Simón Nattanael Alvarenga, conocido artísticamente como Callejero Fino, prestó declaración indagatoria ante la Justicia tras ser detenido por la Policía Bonaerense en la zona de Tigre, luego de que efectivos hallaran dentro de su camioneta Volkswagen Amarok —la cual circulaba sin chapas patentes— una pistola Glock calibre .40 con la numeración limada. Tras la audiencia, el cantante regresó a la celda donde permanece alojado por orden del fiscal de la causa, Cosme Iribarren.
La investigación en su contra fue calificada de manera inicial como tenencia ilegal de arma de guerra. Sin embargo, al momento del acto de indagatoria, el fiscal Iribarren agravó la imputación a portación ilegal de arma de guerra, delito que prevé una pena mínima de tres años de prisión.
Durante su declaración, Alvarenga aceptó responder preguntas y negó la propiedad del armamento secuestrado. Un joven de 27 años, señalado en el expediente como allegado del músico, viajaba en el vehículo al momento del procedimiento y también quedó aprehendido.
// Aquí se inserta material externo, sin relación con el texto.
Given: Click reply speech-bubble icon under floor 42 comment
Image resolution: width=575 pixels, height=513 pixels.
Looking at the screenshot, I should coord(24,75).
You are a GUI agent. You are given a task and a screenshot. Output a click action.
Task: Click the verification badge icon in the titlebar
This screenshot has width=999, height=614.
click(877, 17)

La situación procesal del imputado se vio condicionada por una condena previa dictada seis años atrás por el delito de robo a mano armada, antecedente que fue valorado por la fiscalía para rechazar la libertad inmediata. Desde el entorno judicial indicaron que dicho antecedente derivaría en una eventual declaración de reincidencia en caso de un nuevo fallo condenatorio.
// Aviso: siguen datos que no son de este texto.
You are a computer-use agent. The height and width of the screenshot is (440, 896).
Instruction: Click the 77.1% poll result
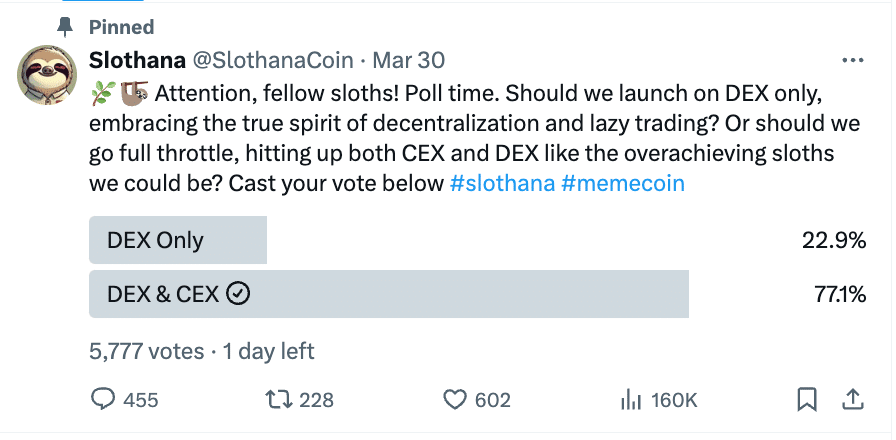click(840, 293)
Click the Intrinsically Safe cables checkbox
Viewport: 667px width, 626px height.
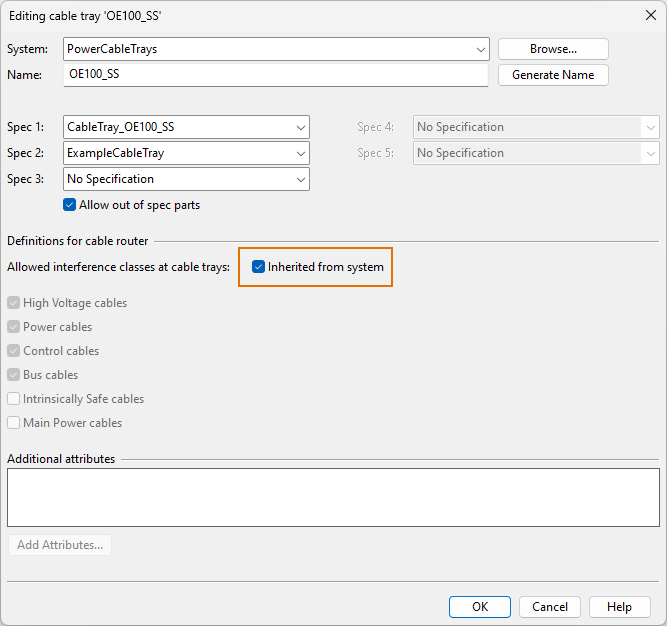click(x=14, y=399)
La captura se concretó en el cruce de la avenida Italia y la Ruta 27, en la zona de Villa La Ñata, cuando personal de la Comisaría 4° de Benavidez interceptó la marcha de la camioneta al advertir la falta de identificaciones dominiales. Posterior al procedimiento, desde la empresa representante del artista emitieron un comunicado institucional en sus redes sociales en el que señalaron que el cantante se encuentra a disposición de las autoridades para cumplir con los requerimientos formales del proceso.